James T. McManus II - Chairman, President & Chief Executive Officer

So the Delaware is the bigger piece of the pot. We're not telling you exactly how much.

Jeb Bachmann - Scotia Capital (USA), Inc.

All right. I appreciate it, James.

James T. McManus II - Chairman, President & Chief Executive Officer

Yeah. Thanks, Jeb.

Operator

Our next question is from Gail Nicholson from KLR Group. Please go ahead.

Gail Nicholson - KLR Group LLC

Good morning everyone. Just thinking about the potential of rigs going back to work in the second half of 2016 and talking about probably going after the Wolfcamp A and the Lower Spraberry. Would those be on two well pads or those would be single wells?

John S. Richardson - President & Chief Operating Officer, Energen Resources Corp

Well, they will be multi-well pads. It's just according to how we want to, we see developing the formations where they are. They'll probably be more than two-well pads.

James T. McManus II - Chairman, President & Chief Executive Officer

Well, the pad will be set up to drill everything else. But you are right, when you say we might just – we'll just do two wells on the pad at that particular point in time, it will be set up for more than that, but we may very well do Lower Spraberry and A at the same time. Or we may have some areas where we can just do an isolated A or an isolated Lower Spraberry.

Julie S. Ryland - Vice President-Investor Relations

Are – pads are basically a landing strip concept.

John S. Richardson - President & Chief Operating Officer, Energen Resources Corp

Right.

Julie S. Ryland - Vice President-Investor Relations

Are they not running? Maybe you can talk about that a minute?

John S. Richardson - President & Chief Operating Officer, Energen Resources Corp

Well, we have gone to, where we can, more of a landing strip concept to get more stagger and more chevron-ing in the wells and we it also views as more latitude as we look at in certain areas where we want to add the Spraberry or a different formation then we have more latitude and more room to do that. But we do pre-plan all these potential wells that we're going to put on the pad at a very early stage. So when we go back, we don't have to interrupt production or laying of lines and that kind of thing.

James T. McManus II - Chairman, President & Chief Executive Officer

But you were right with your first statement, I'm sure there'll be some where we've got an A and a Lower right close to each other and then there maybe some cases where we're drilling one-off, isolated, it just depends on where we go.

Gail Nicholson - KLR Group LLC

Okay, great. And then thinking, if three rigs start at the beginning of the second half of 2016 and you drill those through December 31, 2016, kind of a backlog at year-end 2016 is like 20 plus wells, is that a kind of fair expectation of you could be going into 2017 assuming on July 1, you just have three rigs start drilling again?

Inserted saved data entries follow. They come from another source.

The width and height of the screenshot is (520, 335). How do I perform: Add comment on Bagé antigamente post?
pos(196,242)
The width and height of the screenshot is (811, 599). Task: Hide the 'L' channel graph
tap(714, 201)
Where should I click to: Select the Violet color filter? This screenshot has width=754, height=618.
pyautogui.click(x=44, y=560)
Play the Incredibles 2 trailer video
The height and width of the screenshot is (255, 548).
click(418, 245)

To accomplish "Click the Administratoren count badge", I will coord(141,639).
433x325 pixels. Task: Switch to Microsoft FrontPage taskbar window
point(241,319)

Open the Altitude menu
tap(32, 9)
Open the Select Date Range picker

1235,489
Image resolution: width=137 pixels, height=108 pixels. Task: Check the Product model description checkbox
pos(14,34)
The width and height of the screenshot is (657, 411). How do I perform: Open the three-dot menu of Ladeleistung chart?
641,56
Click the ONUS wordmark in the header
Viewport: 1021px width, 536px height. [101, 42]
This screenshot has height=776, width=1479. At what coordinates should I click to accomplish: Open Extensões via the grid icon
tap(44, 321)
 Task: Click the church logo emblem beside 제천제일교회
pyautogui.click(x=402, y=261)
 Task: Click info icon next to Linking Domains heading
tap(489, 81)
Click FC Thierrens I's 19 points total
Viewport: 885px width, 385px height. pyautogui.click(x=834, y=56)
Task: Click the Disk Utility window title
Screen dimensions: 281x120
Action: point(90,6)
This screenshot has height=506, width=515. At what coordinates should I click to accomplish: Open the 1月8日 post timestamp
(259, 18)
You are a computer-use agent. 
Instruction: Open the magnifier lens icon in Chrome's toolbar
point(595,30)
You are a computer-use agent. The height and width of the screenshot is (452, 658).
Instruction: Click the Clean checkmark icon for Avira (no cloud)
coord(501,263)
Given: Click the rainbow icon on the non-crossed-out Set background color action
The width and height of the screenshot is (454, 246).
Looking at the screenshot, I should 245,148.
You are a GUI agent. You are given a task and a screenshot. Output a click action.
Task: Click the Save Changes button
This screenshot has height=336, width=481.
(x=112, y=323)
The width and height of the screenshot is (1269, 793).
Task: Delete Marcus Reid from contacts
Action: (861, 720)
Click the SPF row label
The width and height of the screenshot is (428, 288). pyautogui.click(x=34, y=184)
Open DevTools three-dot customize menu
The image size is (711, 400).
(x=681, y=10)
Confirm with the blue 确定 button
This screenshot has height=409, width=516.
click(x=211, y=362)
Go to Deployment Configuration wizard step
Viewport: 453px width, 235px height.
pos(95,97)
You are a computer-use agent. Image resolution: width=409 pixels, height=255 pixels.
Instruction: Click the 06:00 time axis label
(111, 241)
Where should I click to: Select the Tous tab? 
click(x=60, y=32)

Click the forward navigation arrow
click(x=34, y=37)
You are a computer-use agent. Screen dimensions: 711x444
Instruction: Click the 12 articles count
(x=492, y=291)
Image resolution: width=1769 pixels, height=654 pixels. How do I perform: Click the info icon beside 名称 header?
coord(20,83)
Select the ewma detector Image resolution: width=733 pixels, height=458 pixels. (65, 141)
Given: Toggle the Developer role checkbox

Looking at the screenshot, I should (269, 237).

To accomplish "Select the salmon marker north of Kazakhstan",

James T. McManus II - Chairman, President & Chief Executive Officer

Just one minute. I mean, that's what we have (50:00). I think we would have about 30 DUCs, it could be about 30 wells. Can you hear me?

Gail Nicholson - KLR Group LLC

Yes, I can. Great. Thank you so much.

James T. McManus II - Chairman, President & Chief Executive Officer

Okay.

Operator

As there are no further questions at this time, I would like to turn it back over to Mr. McManus for closing remarks.

James T. McManus II - Chairman, President & Chief Executive Officer

Thank you again for joining us today. Again, challenging time, but I really do feel good about Energen's ability to keep moving forward. We'll continue to carefully monitor our balance sheet as we position ourselves to resume drilling, what I think is a very high quality asset base in the Midland and Delaware Basin. Thank you.

Operator

Thank you. This does conclude today's conference. Thank you, you may disconnect your lines at this time.